Miller & Richard was a type foundry based in Edinburgh that designed and manufactured metal type. It operated from 1809 to 1952.

The foundry was established by William Miller. He had been works manager of the foundry established by Alexander Wilson. Richard, his son-in-law was admitted as a partner in 1832. It was based in Reikie's Court off Nicolson Street.

One of the most notable sets of designs of the foundry was a "modernised old face" known as Old Style - an adaptation of the old-style serif fonts of the 1500-1800 period such as Caslon, but regularised to match the greater evenness and grace expected in fonts by the mid-nineteenth century. (Note: The date of this seems uncertain - Reed wrote of it dating from around 1844 in 1887, but other sources suggest much later - Mosley cites the earliest specimen as 1860 and the Edinburgh History of the Book also prefers a later date.) (Bookman Old Style is an extremely distant descendant of this style.) Its "Modern Face", a more geometric and 'classical' style of serif letter, was also popular and often copied. One of its punchcutters of the period was Alexander Phemister, who would later emigrate to the United States and cut "old style" designs there.

Talbot Baines Reed wrote in 1887 in his History of the Old English Letter Foundries that the foundry had also won a reputation for extremely small-size type for uses such as a French dictionary. As a specimen of this it issued a printing of Gray's Elegy, a poem of around 130 lines, in two columns with each column reduced to 3.75 inches in height.

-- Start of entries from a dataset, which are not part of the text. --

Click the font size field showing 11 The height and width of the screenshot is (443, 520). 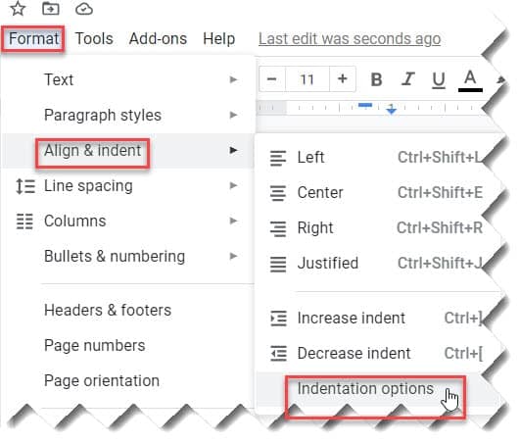307,79
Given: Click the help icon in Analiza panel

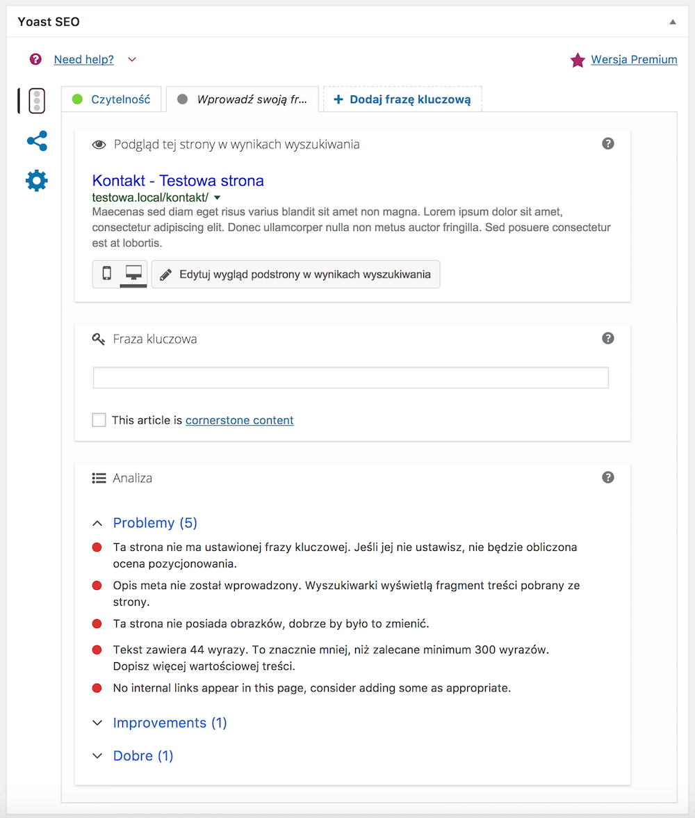Looking at the screenshot, I should pos(608,477).
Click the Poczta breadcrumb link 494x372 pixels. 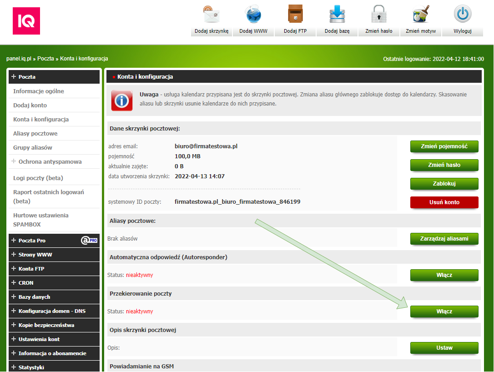[45, 59]

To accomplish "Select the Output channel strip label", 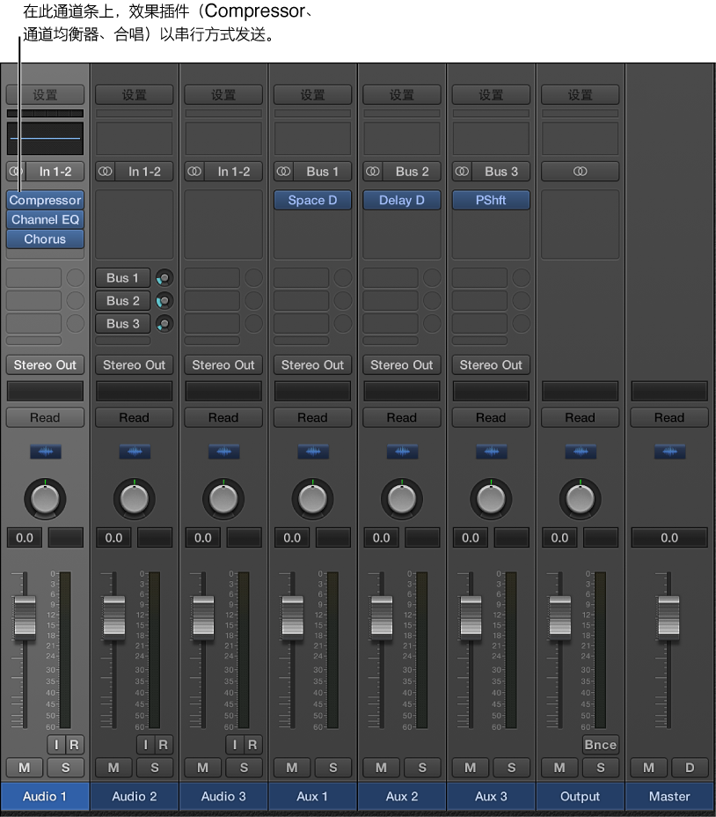I will point(580,797).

The firm's work entered a decline with the arrival in the late nineteenth and early twentieth century of hot metal typesetting, by which type was not sold to printers but cast by machine new for each job, under the control of a keyboard. Some of its old style and modern typefaces were imitated by Monotype, one of the major hot metal companies. It was wound up in 1952. According to James Mosley "matrices for a few types were acquired by Stephenson, Blake & Co. Ltd., Sheffield, but most of the materials appear to have been dispersed."